→ Tasks to carry out
[A] Summarize the activism interview article in two sentences.
[B] Answer these questions using the activism interview article:
(i) What organization did Daniela Torres Perez co-found?
(ii) About how long ago did Lily Halladay start getting involved in activism?
(iii) In which city does Lily volunteer in mutual aid networks?
[C] Write the next part of the activism interview article, picking up after its last sentence.

→ Source passage

Feature Article:
This week for Design By Activism.


︎ & Website: UKSCN
︎ : Daniela
︎ : Lily


6th May 2021

Interviews with
Lily Halladay and Daniela Torres Perez about their involvement in the world of activism. 




© Daniella Torres Perez


To become fully immersed in this month’s theme of Activism, we interviewed two individuals who take on the role of ‘Activist’ in both their day-to-day activities and wider ambitions in life.  We spoke to Lily Halladay, all-round volunteer and activist for the climate, and Daniela Torres Perez, co-founder of UKSCN, about their involvement in the world of activism.

During our interview, we learn the specific roles Lily and Dani inhabit as activists, how they began this journey and what they have learnt. In addition, we built an understanding of the components that make up activism and an effective protest. We believe understanding this role is an important way to set the scene before we begin to interrogate how design and creativity can campaign, protest or aid the cause of activists.




© Lily Halladay

Could you describe your role within activism generally? What have you been involved with and are there any groups you work with/for?

Lily: I started getting Involved in activism about two years ago doing a lot of work with Extinction Rebellion. I would say that my role in activism has really changed over the years - when I started out with Extinction Rebellion I was doing quite a lot of communications and social media work for them, trying to communicate their message through photography/videography. These days I wouldn’t affiliate myself with any specific organisation - I volunteer in mutual aid networks across Bristol and have been heavily involved in the recent ‘kill the bill’ protests. I’ve always been really passionate about direct action and hope to visit the HS2 camps this summer.

→ Supplied data

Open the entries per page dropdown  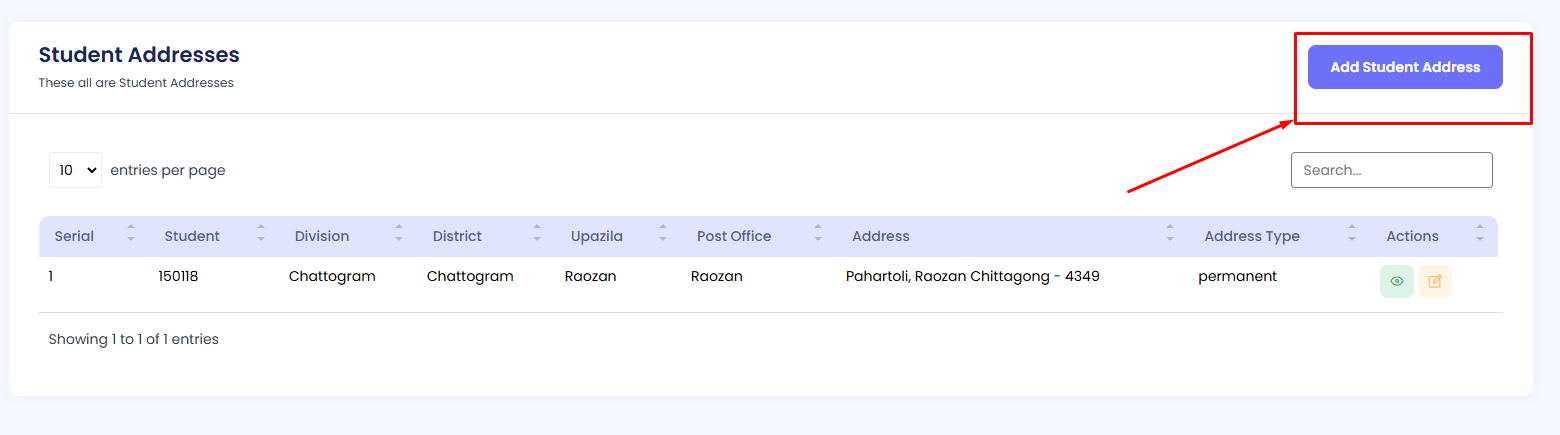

→ Written responses
[A] The article introduces interviews with Lily Halladay, a volunteer and climate activist, and Daniela Torres Perez, co-founder of UKSCN, about their roles in activism, how they began and what they have learned, as a way to set the scene before looking at how design and creativity can help activists. Lily explains that she started about two years ago doing communications and social media work for Extinction Rebellion, and that she now volunteers in mutual aid networks across Bristol, has been heavily involved in the recent 'kill the bill' protests, and hopes to visit the HS2 camps this summer.

[B]
(i) UKSCN
(ii) About two years ago
(iii) Bristol

[C]
Dani: I guess I would describe my role within activism as a mix of “rebel” someone who actively opposes and protests social conditions, institutional policies and practices that violate core societal values and principles, and a “change agent” who works to educate, organise and involve the general public to actively oppose present policies and seek positive, constructive solutions. I co-founded UKSCN which is a student led organisation fighting against climate change but since then I’ve been involved with XR youth, Culture Declares which gave me the opportunity to be included in a book that shares “Letters to Earth”, the Black Lives Matter movement and the Kill the bill protests.



© Daniella Torres Perez

How did you get involved in activism?

Lily: I stumbled across an Extinction Rebellion protest on Waterloo bridge - after talking to some people there I started doing my own research and after finding more out about the climate crisis began to feel quite a bit of existential dread and climate anxiety - I found channelling these feelings into activism to be really helpful.

Dani: My first ever protest was an extinction rebellion protest back in 2018 against climate change, in which I realise there wasn’t enough youth involved or in charge, so we decided to created an organisation that was student led, for students by students.
© Lily Halladay

Could you outline the main elements that create a successful protest?

Lily: This is a really tricky question as the recent kill the bill protests have made me rethink what I view as a successful protest. When protesting under Extinction Rebellion’s name in the past it was easy to know how to act and how to analyse a protest after - we acted peacefully and it was successful if we created disruption and gained media attention. These days I think we have to move away from the idea that we protest to garner a positive media response. I don’t think a successful protest is always one that gets positive or neutral media coverage (usually they only do if they’re not very disruptive!) or media coverage at all. The recent kill the bill protests have been interesting as there were many groups of people and organisations all protesting under the demand of ‘kill the bill’ - this has led me to understand how damaging it is when you try and tell people how to protest. Everyone has their own intentions for coming to the protest, their own boundaries with police interaction and the possibility of arrest. Overall I do think it’s important that there is a clear aim, some level of organisation and as much done as possible to make the protest accessible for everyone to get involved (making it as intersectional as possible).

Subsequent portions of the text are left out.